PROMPT:
Please return only the lines from the one holding "Workshop (822, 50)" through the one holding "Оформить заказ (60, 895)", exactly as they appear in the records below, both ends included.

Records from a collection

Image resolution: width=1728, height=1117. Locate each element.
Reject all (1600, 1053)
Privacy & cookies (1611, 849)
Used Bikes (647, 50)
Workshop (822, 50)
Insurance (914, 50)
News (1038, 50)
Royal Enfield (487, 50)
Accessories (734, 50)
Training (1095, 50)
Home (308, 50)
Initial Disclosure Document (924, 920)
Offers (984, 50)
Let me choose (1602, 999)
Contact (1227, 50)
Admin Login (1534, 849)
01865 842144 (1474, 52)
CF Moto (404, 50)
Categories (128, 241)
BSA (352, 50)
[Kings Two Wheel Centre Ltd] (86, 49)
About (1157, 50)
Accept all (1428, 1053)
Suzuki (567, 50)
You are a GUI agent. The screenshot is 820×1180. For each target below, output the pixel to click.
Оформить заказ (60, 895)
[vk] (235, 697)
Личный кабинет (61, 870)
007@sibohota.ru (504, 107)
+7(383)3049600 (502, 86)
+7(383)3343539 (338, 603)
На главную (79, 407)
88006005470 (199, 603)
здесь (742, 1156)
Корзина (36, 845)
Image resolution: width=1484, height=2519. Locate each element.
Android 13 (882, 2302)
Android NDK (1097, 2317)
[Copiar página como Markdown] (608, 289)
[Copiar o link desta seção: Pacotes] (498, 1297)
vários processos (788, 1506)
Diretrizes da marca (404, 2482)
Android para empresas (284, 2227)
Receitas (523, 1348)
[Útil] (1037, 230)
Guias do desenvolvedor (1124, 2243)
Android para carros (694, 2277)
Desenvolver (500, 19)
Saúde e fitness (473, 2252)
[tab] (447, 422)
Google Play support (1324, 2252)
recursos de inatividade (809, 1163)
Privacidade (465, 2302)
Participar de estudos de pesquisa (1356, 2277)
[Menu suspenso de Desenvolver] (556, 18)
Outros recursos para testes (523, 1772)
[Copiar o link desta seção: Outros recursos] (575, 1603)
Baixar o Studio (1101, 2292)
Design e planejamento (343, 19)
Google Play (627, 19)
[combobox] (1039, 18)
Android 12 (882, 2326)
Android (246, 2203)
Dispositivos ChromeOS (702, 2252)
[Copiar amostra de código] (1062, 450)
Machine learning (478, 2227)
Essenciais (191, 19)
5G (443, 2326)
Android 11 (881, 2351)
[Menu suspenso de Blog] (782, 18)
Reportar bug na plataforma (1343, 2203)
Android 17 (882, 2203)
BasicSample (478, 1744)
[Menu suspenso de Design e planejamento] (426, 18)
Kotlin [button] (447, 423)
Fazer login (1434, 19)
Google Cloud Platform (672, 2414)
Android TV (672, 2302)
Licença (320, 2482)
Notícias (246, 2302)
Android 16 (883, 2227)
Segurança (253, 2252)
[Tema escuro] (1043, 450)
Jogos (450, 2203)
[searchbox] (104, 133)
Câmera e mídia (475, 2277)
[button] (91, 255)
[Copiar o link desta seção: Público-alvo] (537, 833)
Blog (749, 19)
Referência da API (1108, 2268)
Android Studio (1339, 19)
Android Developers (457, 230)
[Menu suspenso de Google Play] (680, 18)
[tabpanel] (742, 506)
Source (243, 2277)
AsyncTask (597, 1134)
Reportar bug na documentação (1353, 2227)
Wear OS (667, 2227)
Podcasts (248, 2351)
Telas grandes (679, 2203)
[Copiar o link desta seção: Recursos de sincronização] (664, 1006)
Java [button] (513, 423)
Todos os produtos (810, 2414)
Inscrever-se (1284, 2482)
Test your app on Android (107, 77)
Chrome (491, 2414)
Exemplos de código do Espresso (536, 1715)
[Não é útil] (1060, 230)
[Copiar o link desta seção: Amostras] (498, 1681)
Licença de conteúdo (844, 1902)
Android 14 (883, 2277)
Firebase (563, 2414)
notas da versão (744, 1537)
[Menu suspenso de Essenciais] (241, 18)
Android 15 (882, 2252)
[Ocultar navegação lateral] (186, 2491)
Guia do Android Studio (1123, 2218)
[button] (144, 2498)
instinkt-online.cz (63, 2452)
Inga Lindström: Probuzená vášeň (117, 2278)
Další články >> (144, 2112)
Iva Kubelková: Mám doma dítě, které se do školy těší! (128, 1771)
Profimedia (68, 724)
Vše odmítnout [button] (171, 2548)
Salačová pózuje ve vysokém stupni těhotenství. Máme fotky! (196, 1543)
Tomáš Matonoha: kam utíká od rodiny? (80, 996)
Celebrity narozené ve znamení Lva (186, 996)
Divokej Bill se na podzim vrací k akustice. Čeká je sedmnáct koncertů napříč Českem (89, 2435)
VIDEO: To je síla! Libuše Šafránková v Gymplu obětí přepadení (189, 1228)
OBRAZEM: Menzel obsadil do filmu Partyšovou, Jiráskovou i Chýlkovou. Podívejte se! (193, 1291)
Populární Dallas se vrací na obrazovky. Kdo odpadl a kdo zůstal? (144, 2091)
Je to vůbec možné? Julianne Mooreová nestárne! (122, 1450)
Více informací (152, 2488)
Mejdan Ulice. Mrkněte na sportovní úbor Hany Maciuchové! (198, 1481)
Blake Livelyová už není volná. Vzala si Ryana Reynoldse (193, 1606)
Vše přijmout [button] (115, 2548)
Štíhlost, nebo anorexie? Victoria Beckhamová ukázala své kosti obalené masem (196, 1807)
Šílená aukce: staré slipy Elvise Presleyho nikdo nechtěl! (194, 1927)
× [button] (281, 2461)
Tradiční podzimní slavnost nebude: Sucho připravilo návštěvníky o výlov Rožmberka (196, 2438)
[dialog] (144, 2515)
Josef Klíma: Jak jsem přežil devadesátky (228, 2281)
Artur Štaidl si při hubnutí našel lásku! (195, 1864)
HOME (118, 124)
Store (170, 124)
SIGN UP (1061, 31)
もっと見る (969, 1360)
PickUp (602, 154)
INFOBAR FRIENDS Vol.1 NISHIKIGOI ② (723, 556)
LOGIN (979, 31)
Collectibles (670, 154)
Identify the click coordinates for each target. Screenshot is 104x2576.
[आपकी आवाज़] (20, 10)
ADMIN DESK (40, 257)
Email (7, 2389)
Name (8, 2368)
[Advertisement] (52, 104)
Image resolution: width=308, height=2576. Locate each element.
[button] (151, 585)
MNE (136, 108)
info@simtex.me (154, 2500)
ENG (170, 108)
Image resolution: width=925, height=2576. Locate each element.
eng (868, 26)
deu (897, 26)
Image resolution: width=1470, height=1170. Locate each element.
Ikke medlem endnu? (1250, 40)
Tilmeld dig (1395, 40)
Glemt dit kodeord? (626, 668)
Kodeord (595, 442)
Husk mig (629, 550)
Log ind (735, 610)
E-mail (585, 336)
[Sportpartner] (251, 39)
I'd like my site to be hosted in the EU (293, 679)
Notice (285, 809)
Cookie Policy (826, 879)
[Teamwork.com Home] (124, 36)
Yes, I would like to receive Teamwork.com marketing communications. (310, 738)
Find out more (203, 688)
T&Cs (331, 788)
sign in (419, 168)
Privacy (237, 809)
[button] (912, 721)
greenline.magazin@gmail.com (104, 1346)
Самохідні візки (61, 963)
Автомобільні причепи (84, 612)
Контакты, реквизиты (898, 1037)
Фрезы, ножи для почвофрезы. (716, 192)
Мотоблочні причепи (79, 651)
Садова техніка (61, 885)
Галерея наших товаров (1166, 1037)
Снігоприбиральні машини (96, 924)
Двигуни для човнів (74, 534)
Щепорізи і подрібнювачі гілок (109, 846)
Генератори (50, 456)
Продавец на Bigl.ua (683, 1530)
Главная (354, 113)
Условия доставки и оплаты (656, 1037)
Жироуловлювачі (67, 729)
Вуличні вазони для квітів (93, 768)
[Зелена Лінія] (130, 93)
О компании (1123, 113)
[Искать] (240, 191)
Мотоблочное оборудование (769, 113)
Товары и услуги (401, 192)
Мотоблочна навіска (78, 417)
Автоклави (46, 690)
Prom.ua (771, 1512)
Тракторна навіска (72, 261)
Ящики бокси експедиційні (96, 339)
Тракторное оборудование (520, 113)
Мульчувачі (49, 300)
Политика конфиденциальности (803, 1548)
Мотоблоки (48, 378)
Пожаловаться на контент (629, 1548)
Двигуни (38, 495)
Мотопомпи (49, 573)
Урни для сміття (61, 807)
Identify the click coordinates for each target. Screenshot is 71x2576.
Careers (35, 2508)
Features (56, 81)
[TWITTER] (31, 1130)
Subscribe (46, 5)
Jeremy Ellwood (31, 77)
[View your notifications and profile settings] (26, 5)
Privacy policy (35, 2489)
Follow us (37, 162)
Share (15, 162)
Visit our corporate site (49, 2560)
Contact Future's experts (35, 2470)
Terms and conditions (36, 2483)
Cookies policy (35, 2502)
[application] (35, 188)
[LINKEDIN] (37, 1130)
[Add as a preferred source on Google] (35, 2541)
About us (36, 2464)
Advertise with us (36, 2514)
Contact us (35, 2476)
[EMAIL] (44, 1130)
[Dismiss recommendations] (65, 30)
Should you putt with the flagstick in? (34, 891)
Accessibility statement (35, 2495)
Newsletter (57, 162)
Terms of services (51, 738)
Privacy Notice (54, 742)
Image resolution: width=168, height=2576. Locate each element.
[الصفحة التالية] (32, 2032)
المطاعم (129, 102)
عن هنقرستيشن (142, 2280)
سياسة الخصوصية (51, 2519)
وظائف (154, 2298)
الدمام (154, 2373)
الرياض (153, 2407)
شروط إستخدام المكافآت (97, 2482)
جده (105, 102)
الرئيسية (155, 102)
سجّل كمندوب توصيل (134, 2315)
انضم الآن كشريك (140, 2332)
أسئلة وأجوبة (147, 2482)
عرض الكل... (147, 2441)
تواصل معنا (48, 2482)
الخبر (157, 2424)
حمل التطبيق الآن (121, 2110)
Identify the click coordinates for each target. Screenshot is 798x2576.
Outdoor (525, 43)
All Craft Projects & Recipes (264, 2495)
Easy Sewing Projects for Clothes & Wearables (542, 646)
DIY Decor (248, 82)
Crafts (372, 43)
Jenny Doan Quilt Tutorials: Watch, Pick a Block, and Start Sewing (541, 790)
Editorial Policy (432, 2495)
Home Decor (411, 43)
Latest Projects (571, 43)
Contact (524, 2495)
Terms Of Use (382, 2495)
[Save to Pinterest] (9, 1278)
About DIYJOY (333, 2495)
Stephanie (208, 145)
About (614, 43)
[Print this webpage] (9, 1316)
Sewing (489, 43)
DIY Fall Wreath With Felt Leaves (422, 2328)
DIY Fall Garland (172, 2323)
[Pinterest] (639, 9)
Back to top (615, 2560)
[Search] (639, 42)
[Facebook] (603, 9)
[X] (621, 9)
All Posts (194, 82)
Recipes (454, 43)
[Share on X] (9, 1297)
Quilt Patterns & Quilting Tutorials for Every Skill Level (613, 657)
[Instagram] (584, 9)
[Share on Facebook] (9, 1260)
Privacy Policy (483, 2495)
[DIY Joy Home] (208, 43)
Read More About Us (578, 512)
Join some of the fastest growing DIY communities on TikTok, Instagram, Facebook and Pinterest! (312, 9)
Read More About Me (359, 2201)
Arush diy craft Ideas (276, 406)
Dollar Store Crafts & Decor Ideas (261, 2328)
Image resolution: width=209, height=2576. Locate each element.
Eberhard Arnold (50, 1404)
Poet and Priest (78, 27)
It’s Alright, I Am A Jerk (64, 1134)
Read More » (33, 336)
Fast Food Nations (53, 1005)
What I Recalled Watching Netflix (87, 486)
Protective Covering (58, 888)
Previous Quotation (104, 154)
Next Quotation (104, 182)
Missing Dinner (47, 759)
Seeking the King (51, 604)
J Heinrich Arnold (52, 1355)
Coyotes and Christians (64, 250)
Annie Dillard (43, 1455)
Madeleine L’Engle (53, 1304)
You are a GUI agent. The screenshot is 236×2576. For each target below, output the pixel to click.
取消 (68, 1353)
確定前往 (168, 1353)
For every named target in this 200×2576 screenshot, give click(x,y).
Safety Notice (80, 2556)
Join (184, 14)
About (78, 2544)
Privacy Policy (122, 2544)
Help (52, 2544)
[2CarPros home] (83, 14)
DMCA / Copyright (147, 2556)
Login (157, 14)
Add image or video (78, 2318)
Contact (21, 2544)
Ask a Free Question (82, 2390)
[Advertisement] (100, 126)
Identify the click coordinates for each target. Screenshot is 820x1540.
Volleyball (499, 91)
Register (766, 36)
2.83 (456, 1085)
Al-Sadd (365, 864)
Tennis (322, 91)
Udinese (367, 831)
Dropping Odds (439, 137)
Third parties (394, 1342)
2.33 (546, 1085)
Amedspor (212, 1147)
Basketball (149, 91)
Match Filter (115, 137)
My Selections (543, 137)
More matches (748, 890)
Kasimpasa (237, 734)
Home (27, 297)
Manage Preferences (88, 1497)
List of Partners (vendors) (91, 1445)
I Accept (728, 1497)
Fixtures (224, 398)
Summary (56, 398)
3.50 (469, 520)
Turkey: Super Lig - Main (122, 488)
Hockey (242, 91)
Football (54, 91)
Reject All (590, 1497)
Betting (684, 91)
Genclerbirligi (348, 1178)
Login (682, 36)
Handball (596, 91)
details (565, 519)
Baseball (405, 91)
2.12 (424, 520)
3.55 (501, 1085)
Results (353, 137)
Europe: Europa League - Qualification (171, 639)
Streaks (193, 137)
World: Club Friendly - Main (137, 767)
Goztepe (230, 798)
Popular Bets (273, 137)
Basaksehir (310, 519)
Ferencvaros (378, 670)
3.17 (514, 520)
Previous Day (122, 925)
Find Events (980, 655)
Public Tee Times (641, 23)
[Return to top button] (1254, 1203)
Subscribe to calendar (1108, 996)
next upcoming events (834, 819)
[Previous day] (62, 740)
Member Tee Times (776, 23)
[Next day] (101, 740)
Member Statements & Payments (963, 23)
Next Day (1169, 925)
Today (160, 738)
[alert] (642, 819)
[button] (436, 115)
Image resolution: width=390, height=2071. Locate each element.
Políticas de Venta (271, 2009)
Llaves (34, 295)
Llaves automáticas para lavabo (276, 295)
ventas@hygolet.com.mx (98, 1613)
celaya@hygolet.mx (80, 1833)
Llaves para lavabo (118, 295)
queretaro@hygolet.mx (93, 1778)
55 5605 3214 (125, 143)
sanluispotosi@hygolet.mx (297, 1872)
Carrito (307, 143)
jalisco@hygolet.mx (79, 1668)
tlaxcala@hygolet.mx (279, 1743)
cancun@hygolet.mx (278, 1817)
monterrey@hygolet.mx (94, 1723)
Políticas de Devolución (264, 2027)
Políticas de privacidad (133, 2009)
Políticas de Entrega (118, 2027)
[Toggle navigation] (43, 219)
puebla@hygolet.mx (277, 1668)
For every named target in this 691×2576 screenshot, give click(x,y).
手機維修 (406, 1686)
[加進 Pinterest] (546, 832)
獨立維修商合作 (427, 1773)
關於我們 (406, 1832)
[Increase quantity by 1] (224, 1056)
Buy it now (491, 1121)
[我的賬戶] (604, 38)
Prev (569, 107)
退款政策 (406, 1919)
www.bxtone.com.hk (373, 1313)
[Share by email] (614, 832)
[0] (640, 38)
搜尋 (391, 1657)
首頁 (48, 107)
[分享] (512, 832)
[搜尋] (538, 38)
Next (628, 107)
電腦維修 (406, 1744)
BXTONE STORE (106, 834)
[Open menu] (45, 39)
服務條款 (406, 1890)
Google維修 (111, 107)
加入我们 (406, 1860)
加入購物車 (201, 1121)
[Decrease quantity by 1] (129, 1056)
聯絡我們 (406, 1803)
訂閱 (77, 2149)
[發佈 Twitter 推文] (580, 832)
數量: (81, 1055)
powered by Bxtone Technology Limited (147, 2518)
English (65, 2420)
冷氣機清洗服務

ANSWER TO THE PROBLEM:
Workshop (822, 50)
Insurance (914, 50)
News (1038, 50)
Royal Enfield (487, 50)
Accessories (734, 50)
Training (1095, 50)
Home (308, 50)
Initial Disclosure Document (924, 920)
Offers (984, 50)
Let me choose (1602, 999)
Contact (1227, 50)
Admin Login (1534, 849)
01865 842144 (1474, 52)
CF Moto (404, 50)
Categories (128, 241)
BSA (352, 50)
[Kings Two Wheel Centre Ltd] (86, 49)
About (1157, 50)
Accept all (1428, 1053)
Suzuki (567, 50)
You are a GUI agent. The screenshot is 820×1180. For each target below, output the pixel to click.
Оформить заказ (60, 895)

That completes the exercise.